DIRECTIONS FOR THIS TASK: Nothing but the lines from the start of the data through the line with "Given: Zoom out with the magnifier minus icon" should appear in the answer, each retyped exactly, and pictures should not.

SUPPLIED INFORMATION:
▼

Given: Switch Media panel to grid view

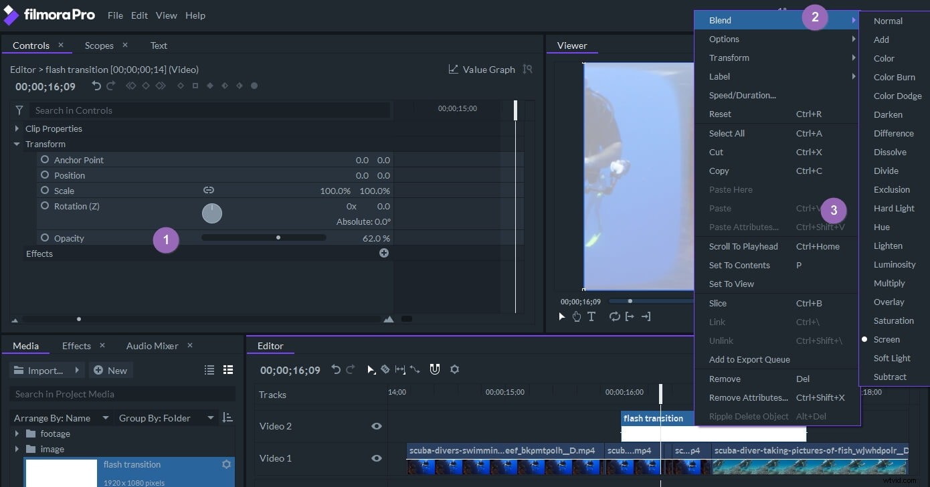Looking at the screenshot, I should [x=228, y=369].
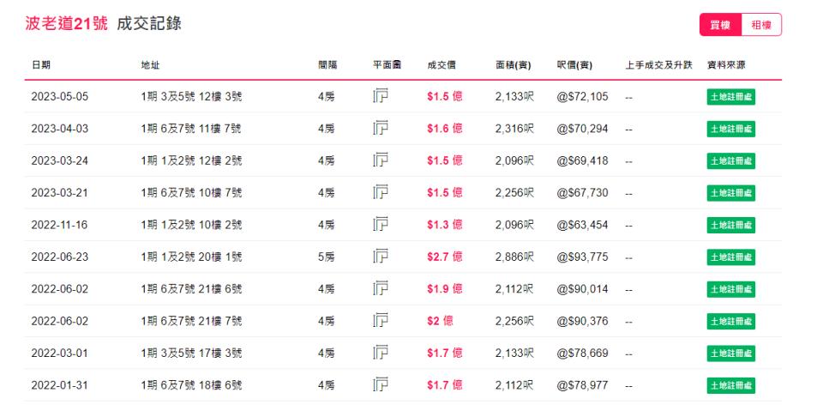
Task: Show floor plan for 2022-11-16 record
Action: coord(381,225)
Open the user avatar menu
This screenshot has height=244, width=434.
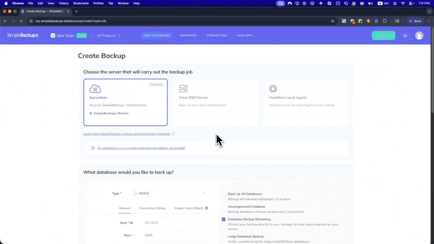[x=419, y=36]
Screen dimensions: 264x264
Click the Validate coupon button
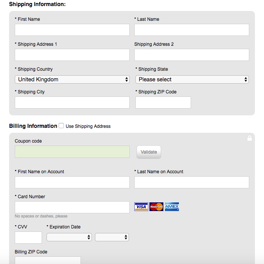point(149,152)
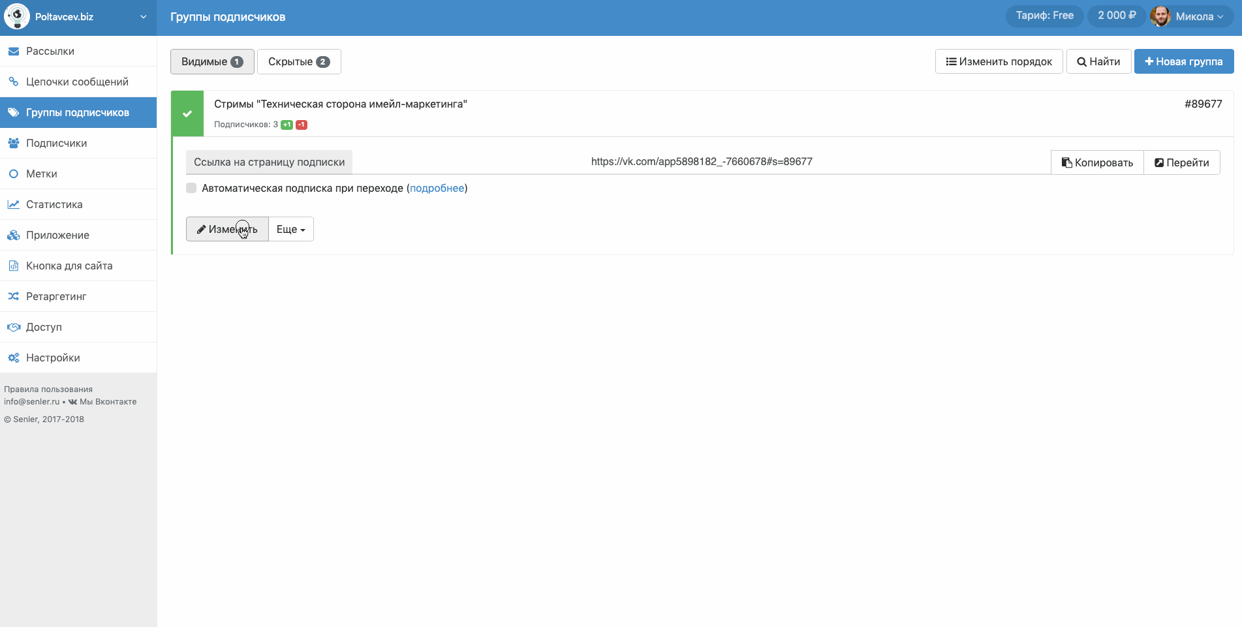Click the Цепочки сообщений chain icon
Viewport: 1242px width, 627px height.
pos(13,82)
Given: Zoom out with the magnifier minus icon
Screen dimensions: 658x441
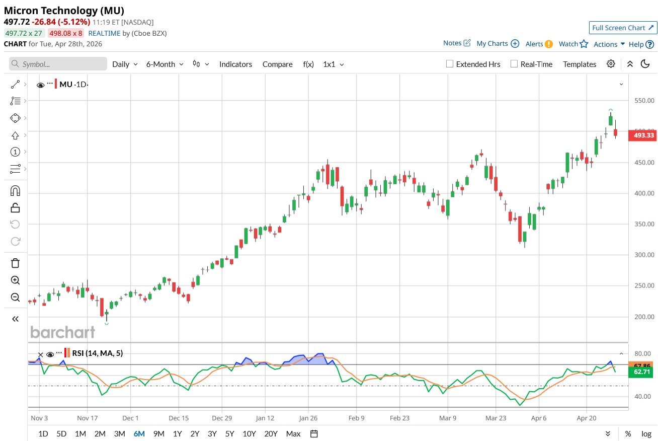Looking at the screenshot, I should (15, 297).
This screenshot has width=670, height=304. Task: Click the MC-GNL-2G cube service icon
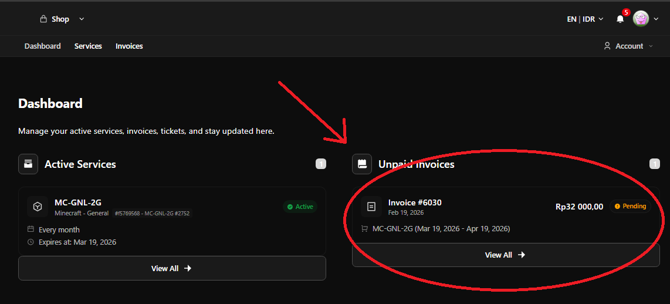38,207
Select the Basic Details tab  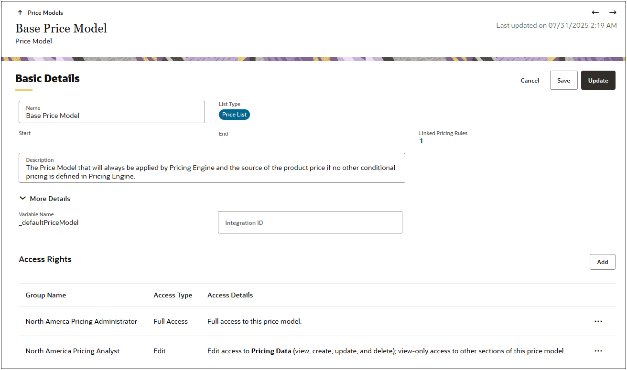coord(47,78)
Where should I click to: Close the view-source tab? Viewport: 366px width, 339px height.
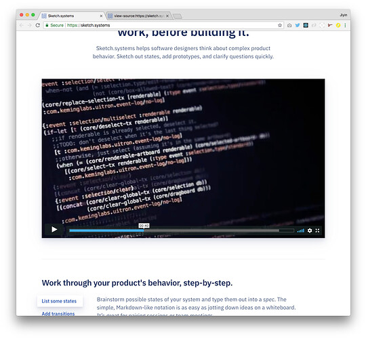[x=167, y=16]
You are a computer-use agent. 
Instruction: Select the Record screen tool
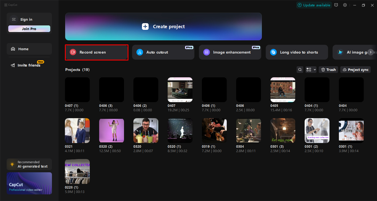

▲

SOLUTION TO THIS TASK:
Given: Switch Media panel to grid view

Looking at the screenshot, I should [x=228, y=369].
Task: Show floor plan for 2022-11-16 record
Action: coord(381,225)
Open the user avatar menu
This screenshot has height=244, width=434.
[x=419, y=36]
Screen dimensions: 264x264
Click the Validate coupon button
point(149,152)
Click the Цепочки сообщений chain icon
Viewport: 1242px width, 627px height.
pos(13,82)
Given: Zoom out with the magnifier minus icon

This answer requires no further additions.